• [Source passage]:
* * *
In 2011 and 2012, combined, there were 458 big breaches involving a total of 14.7 million people, according to the federal Department of Health and Human Services. In 2013 and 2014, there were 528 involving 19 million people. Around 10 percent of breaches stem from hacking, while around half are physical thefts of records or computers. The rest are inadvertent losses, unauthorized disclosures or improper disposals of health information.
In April 2014, a Highmark employee wrongly mailed out names, addresses, phone numbers, dates of birth, genders, medications and health information of 2,589 people. “The root cause was failure of a human being to follow policy,” and the solution was more training, Highmark chief privacy officer Lisa Martinelli said.
In November 2013, an employee at UPMC McKeesport was caught after snooping into the electronic medical records of 1,279 patients. The employee was fired, and hospital staff retrained.
UPMC’s computer system has been programmed to sniff out snooping. “If we see an employee that maybe had historically looked at five or 10 records a day suddenly look at 100, we look into it,” Mr. Houston said.
HHS also lists a 2013 breach involving South Side-based cloud computing company Pair Networks in which there was “unauthorized access/disclosure” of information about 8,845 individuals, according to HHS.
Pair declined comment. Reports on information security websites indicate that the data related to patients of HealthSource of Ohio, based in Milford, Ohio, and that Pair may have hosted the data but may not have been responsible for its security.
HHS spokeswoman Rachel Seeger would not discuss specifics. “As a matter of policy, the HHS Office Civil Rights does not release information on current investigations,” she said.
In 2010, the Indiana Regional Medical Center reported a breach, and bolstered training, after an employee walked out with records including names of 1,388 patients. Earlier that year, an employee of the University of Pittsburgh was caught sneaking money and receipts, with credit card information, out of the Student Health Center.
Phishing lines
The Health Insurance Portability and Accountability Act bars health care providers, insurers, claims processors, data clearinghouses and contractors from transferring personal health information without the patient’s permission.
Simple in principle, it’s getting more and more complex. Harvard University researchers have mapped the flow of medical information through some 50 entities at thedatamap.org.
* * *
• [Provided information]:
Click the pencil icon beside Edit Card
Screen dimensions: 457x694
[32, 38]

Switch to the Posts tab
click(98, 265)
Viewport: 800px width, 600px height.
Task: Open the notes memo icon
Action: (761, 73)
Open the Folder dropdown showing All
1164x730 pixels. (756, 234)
* * *
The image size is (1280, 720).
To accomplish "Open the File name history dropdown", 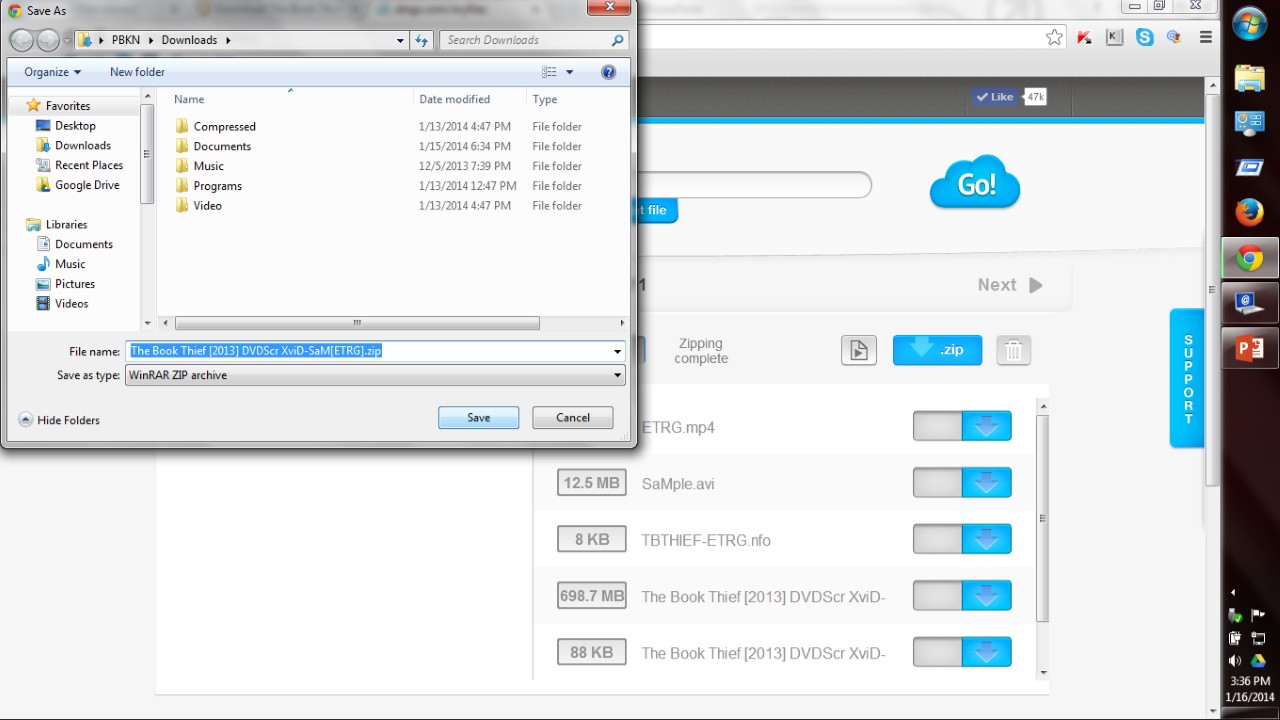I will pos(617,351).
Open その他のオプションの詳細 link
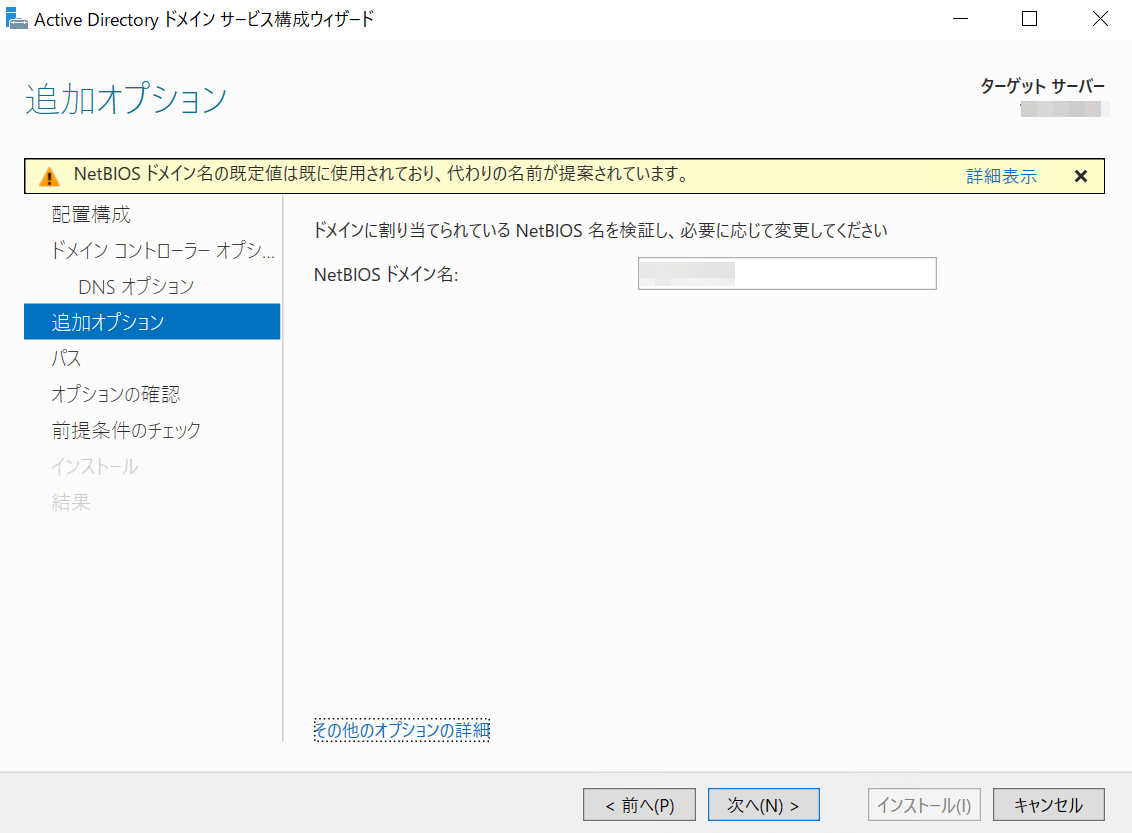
* * *
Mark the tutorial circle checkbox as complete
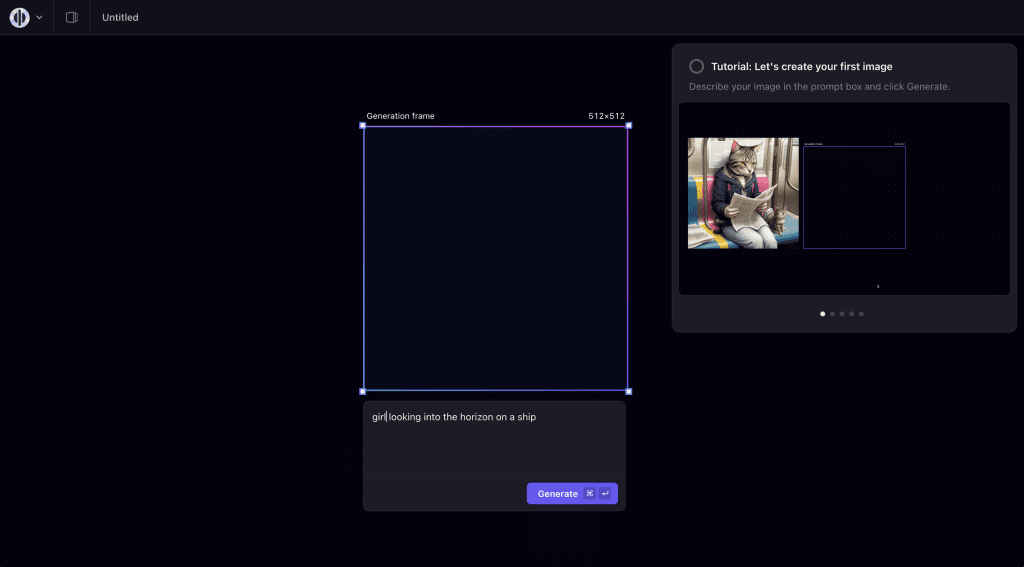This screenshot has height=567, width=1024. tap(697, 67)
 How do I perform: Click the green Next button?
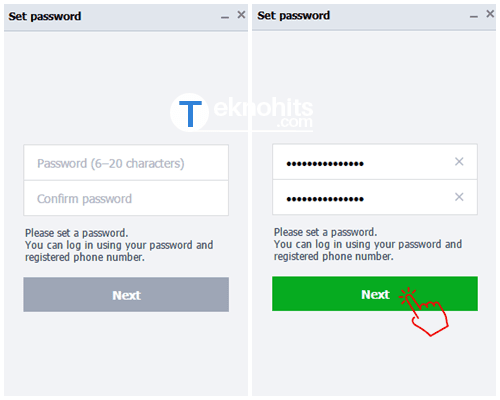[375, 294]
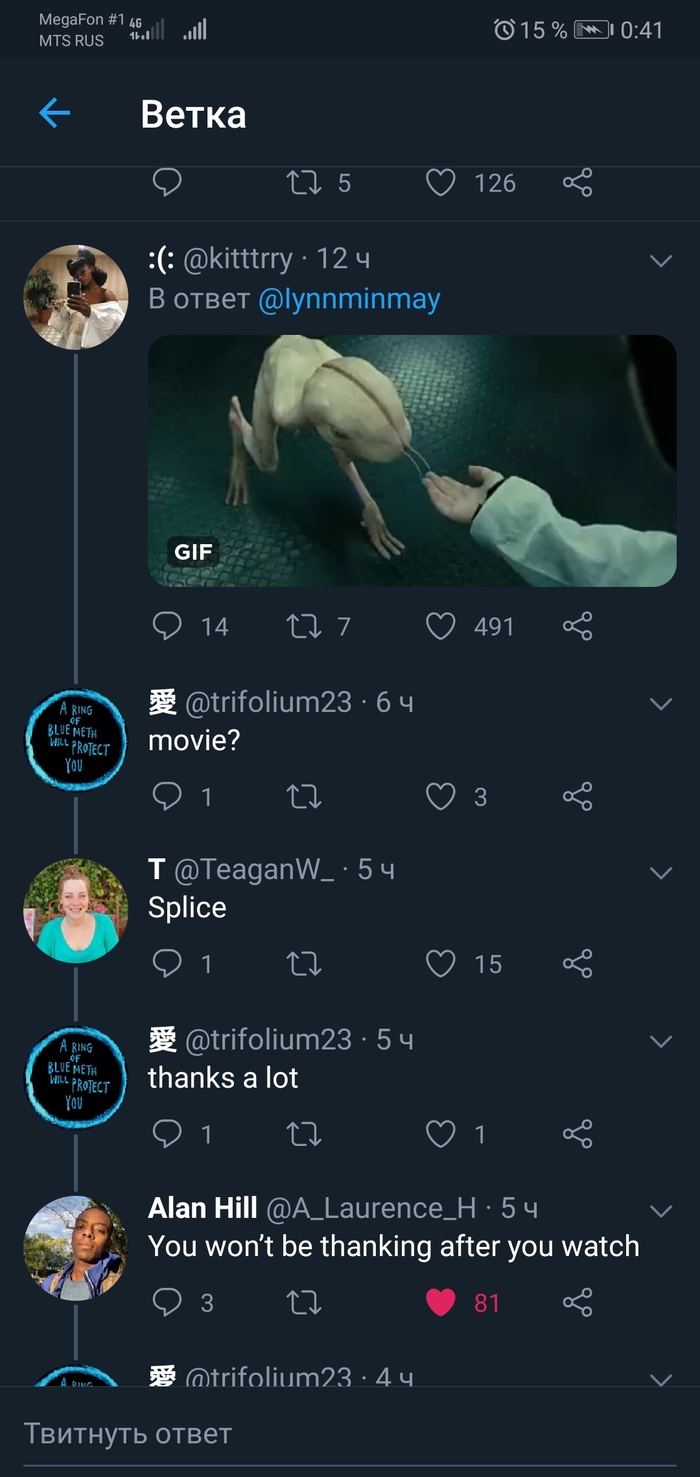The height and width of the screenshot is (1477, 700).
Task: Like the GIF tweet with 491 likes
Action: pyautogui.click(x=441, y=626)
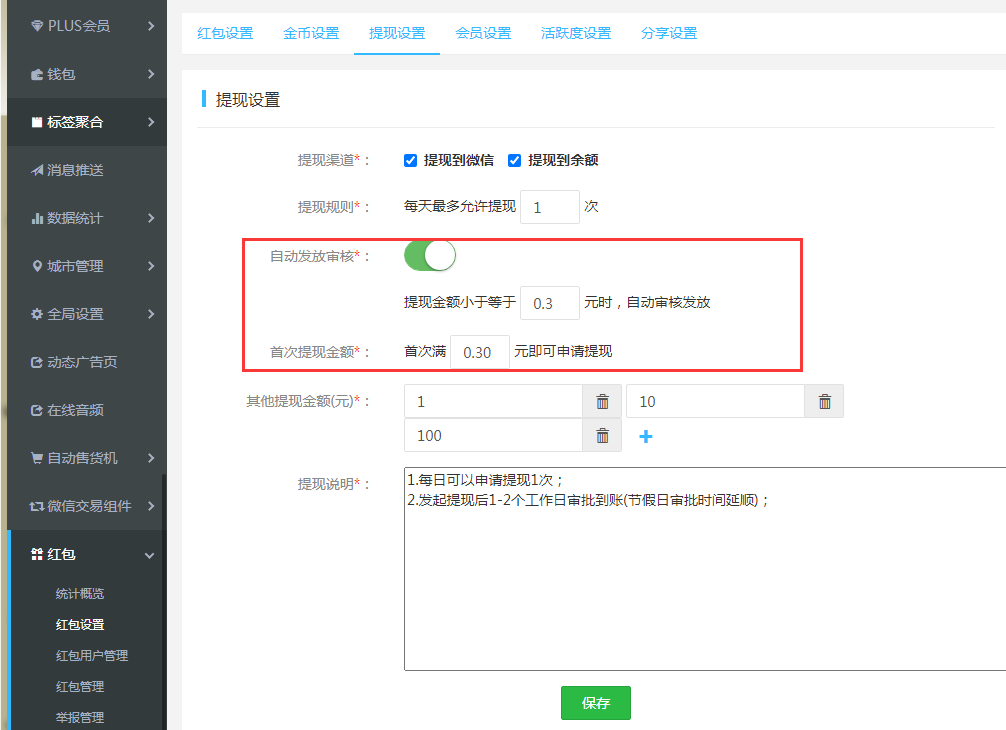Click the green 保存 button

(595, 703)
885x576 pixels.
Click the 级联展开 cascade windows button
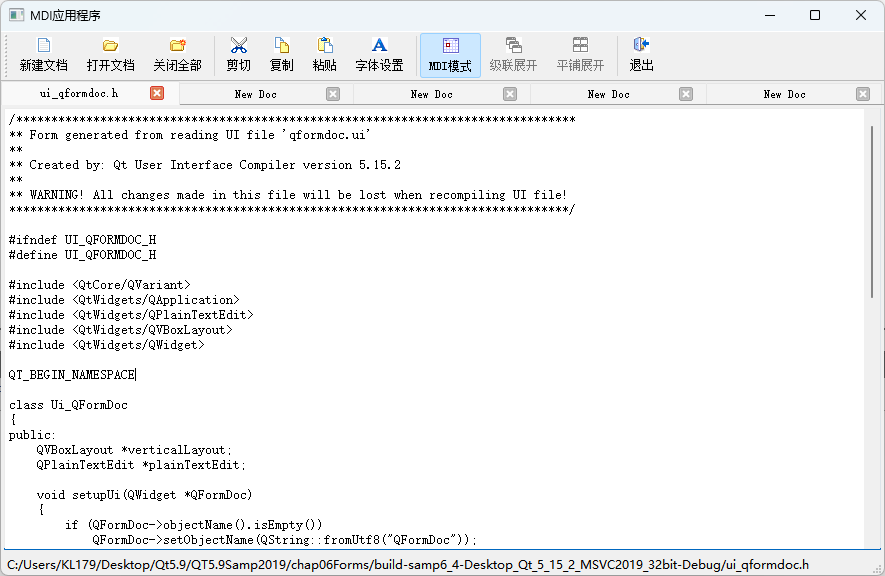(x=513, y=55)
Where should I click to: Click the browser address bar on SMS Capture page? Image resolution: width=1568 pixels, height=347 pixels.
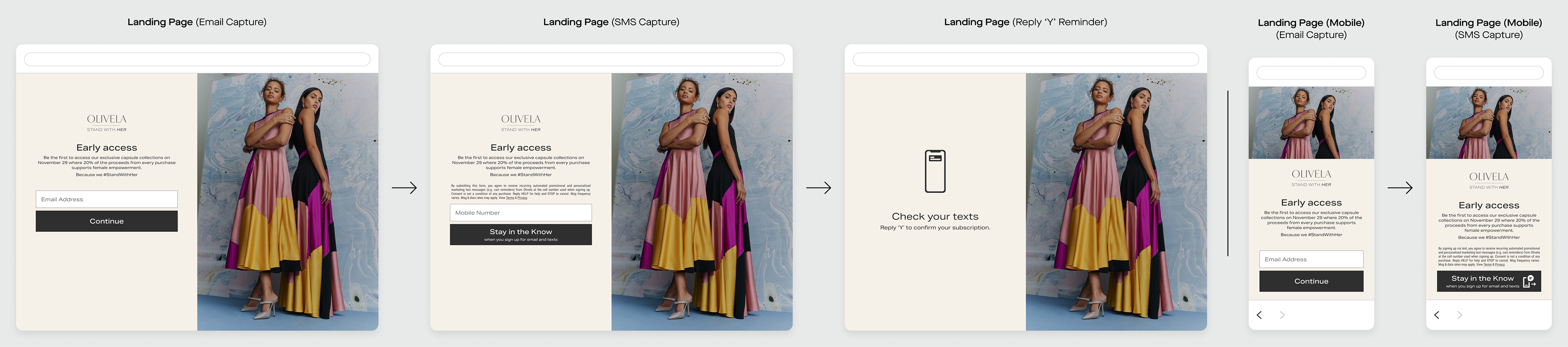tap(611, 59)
* * *
• [Apply what you read]:
a - Edit the health data breach article from "Pair declined comment." up to and including "Student Health Center.", putting "representative" in place of "spokeswoman".
b - Pick up the health data breach article from its final sentence and keep writing it.
The rows aren't needed.

• [Outputs by task]:
a -
Pair declined comment. Reports on information security websites indicate that the data related to patients of HealthSource of Ohio, based in Milford, Ohio, and that Pair may have hosted the data but may not have been responsible for its security.
HHS representative Rachel Seeger would not discuss specifics. “As a matter of policy, the HHS Office Civil Rights does not release information on current investigations,” she said.
In 2010, the Indiana Regional Medical Center reported a breach, and bolstered training, after an employee walked out with records including names of 1,388 patients. Earlier that year, an employee of the University of Pittsburgh was caught sneaking money and receipts, with credit card information, out of the Student Health Center.

b -
Some of those entities “are either ignorant of what they have to do [to protect privacy] or don’t want to be bothered by it,” said Chris Apgar, president and CEO of Oregon-based Apgar & Associates, a health data security firm.
Mr. Houston said UPMC’s 50-person data security team’s job keeps getting harder. “Data is not just stored in our data centers,” he said. “We’re pushing more and more data out to devices so our clinicians in the field can do their jobs” via tablets or smartphones.
Hackers create sophisticated imitations of UPMC’s Web pages in efforts to “phish” passwords from employees or even patients who use the online patient portal. The health system uses fake phishing to test whether employees are loose with passwords.
Highmark’s data security team is contending with cloud computing, mobile devices, social media, data-hungry marketing firms and increasingly sophisticated hackers, said the insurer’s chief security officer, Omar Khawaja. The insurer blocks around 94 percent of incoming email, and also uses fake “phishing” emails to train employees, he said.
“The biggest vulnerability,” Mr. Christiansen said, “is still individual users doing dumb things.”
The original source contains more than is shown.